Written exercise. Can you copy out the listing below with every "screenshot" changed to "screen capture" and nothing else altered? Leave the pictures out of your answer.

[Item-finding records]
........
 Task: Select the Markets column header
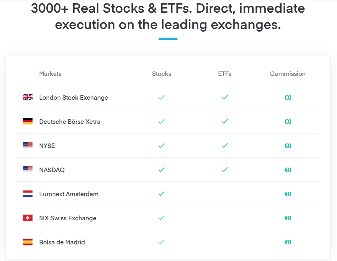[x=50, y=74]
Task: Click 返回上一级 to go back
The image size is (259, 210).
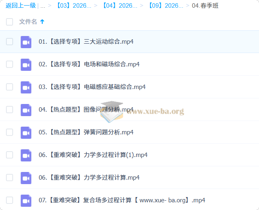Action: (20, 6)
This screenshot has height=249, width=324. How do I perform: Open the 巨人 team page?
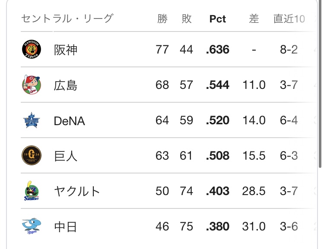66,156
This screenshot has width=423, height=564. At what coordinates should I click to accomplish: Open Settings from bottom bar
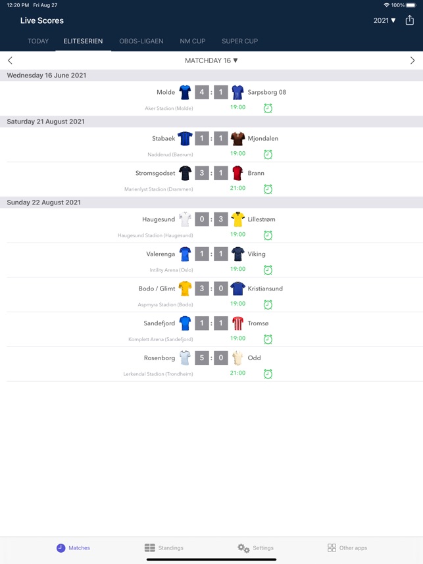tap(255, 548)
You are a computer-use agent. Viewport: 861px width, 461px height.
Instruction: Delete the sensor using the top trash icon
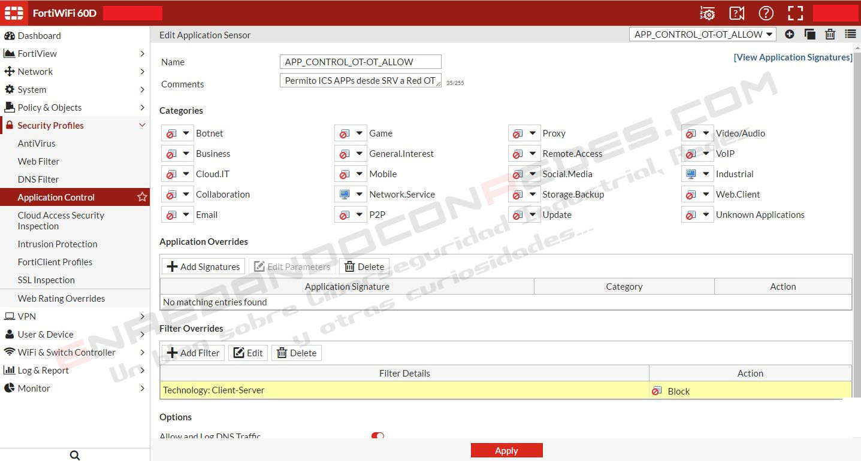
........
Exercise answer.
 Task: Select the Markets column header
[x=50, y=74]
Task: Click 返回上一级 to go back
The image size is (259, 210).
Action: (20, 6)
This screen capture has height=249, width=324. How do I perform: Open the 巨人 team page?
66,156
This screen capture has width=423, height=564. At what coordinates should I click to accomplish: Open Settings from bottom bar
tap(255, 548)
You are a computer-use agent. Viewport: 861px width, 461px height.
Instruction: Delete the sensor using the top trash icon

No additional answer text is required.